(Records shown)
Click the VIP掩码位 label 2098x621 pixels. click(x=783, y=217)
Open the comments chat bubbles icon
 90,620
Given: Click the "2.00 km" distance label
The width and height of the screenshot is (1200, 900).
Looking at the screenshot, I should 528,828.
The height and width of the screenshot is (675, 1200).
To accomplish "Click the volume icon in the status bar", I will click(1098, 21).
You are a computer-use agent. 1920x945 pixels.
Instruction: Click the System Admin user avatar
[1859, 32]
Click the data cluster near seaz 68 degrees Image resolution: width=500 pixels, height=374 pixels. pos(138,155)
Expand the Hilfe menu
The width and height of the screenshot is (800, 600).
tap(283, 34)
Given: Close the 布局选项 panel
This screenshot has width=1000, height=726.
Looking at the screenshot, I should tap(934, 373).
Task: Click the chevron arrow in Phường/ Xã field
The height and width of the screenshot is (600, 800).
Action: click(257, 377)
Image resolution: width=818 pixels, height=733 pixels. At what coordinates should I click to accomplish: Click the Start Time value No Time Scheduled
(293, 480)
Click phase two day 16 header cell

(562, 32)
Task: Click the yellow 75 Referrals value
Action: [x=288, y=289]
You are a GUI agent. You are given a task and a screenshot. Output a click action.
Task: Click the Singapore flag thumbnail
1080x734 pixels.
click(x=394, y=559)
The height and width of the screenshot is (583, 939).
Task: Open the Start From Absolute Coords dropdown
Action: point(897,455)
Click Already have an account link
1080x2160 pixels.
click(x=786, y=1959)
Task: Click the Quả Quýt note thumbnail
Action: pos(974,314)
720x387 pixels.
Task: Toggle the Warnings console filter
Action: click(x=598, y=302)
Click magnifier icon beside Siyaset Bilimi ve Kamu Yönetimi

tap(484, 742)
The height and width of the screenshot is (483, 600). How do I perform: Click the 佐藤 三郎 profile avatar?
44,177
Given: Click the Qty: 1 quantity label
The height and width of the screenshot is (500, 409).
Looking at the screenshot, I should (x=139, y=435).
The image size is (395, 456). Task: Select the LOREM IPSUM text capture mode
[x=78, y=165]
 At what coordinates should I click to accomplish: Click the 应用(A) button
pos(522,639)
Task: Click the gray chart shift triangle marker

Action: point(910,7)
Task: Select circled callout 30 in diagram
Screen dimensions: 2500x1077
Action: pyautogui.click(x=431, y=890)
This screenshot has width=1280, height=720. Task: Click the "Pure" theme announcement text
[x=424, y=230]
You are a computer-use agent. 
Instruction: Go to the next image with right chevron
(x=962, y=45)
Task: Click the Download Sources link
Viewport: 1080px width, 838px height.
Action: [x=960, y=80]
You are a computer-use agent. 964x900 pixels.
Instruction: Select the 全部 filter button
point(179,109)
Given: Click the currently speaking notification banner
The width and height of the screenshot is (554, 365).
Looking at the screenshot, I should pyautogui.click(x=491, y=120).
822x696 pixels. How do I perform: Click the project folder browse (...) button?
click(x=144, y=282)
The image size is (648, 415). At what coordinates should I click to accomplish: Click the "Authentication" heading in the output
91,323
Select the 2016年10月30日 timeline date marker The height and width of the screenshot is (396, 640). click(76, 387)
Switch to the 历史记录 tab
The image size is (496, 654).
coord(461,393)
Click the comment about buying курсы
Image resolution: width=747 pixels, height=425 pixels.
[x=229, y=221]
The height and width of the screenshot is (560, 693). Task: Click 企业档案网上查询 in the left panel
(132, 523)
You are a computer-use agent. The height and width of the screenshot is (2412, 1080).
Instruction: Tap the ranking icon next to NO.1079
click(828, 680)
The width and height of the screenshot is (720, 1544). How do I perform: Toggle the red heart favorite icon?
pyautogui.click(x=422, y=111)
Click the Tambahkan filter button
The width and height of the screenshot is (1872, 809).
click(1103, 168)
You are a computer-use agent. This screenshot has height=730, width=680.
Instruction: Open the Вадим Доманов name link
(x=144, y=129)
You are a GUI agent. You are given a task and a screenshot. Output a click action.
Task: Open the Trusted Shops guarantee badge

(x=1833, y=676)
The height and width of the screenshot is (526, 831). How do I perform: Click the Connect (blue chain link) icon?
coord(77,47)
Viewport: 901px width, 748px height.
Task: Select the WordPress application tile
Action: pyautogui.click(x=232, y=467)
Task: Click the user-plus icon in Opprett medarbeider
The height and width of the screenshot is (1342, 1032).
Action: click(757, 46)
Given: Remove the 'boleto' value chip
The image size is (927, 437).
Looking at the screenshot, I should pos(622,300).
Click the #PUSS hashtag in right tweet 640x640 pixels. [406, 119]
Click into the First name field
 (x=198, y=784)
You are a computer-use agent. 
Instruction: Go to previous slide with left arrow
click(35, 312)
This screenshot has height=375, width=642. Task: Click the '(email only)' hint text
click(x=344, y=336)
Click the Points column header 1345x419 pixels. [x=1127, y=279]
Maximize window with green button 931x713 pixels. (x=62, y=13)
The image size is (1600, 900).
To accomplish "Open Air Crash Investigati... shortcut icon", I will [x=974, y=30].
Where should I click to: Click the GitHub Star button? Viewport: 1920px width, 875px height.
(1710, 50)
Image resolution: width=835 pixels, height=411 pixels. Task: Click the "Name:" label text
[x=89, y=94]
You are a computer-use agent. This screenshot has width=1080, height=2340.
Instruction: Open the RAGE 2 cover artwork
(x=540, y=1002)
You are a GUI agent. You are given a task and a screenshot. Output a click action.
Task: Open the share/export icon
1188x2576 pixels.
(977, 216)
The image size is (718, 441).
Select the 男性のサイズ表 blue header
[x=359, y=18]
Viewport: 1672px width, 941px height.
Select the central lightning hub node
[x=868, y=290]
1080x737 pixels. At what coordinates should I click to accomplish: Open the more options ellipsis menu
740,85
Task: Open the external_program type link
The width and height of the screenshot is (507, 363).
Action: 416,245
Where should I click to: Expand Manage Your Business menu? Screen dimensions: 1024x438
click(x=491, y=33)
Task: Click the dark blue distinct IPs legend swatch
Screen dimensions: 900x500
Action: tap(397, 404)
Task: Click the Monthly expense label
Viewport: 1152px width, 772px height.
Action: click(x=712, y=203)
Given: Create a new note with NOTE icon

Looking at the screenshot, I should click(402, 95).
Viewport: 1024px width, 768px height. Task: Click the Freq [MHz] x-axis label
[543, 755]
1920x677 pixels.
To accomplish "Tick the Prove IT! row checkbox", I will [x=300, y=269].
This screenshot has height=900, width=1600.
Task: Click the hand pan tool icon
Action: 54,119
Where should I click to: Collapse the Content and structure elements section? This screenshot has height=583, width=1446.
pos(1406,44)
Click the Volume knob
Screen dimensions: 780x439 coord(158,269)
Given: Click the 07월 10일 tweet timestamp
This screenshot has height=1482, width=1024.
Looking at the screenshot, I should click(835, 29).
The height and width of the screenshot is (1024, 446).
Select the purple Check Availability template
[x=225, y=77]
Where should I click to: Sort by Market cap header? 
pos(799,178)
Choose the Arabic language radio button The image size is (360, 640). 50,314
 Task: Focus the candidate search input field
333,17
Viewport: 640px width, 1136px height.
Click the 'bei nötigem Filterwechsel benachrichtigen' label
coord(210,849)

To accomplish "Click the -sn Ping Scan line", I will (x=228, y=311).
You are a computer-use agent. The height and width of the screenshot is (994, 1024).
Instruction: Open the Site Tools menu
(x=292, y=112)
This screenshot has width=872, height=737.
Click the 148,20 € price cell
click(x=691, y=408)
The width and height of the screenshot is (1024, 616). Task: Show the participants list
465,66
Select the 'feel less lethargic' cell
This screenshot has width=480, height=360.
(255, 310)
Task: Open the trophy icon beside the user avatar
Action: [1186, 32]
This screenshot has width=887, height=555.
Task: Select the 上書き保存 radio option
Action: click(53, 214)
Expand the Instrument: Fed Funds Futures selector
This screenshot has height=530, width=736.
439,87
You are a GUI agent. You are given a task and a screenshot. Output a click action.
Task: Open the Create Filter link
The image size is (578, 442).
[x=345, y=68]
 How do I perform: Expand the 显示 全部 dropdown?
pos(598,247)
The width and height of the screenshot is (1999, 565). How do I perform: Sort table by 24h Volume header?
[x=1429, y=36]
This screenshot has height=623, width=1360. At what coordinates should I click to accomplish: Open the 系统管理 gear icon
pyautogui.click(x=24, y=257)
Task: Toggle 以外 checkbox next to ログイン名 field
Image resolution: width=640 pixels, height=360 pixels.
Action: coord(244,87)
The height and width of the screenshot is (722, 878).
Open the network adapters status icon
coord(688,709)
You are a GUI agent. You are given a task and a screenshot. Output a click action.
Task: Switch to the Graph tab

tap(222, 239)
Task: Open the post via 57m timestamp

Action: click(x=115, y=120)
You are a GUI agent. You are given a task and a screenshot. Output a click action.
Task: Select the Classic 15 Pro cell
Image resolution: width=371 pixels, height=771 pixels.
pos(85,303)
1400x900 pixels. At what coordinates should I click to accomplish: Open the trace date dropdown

(What you have to do)
The reply must hold exactly the lines from the one containing "Image resolution: width=371" to the last line of the entries, and nothing more.

(Task response)
Image resolution: width=371 pixels, height=771 pixels.
pos(85,303)
1400x900 pixels. At what coordinates should I click to accomplish: Open the trace date dropdown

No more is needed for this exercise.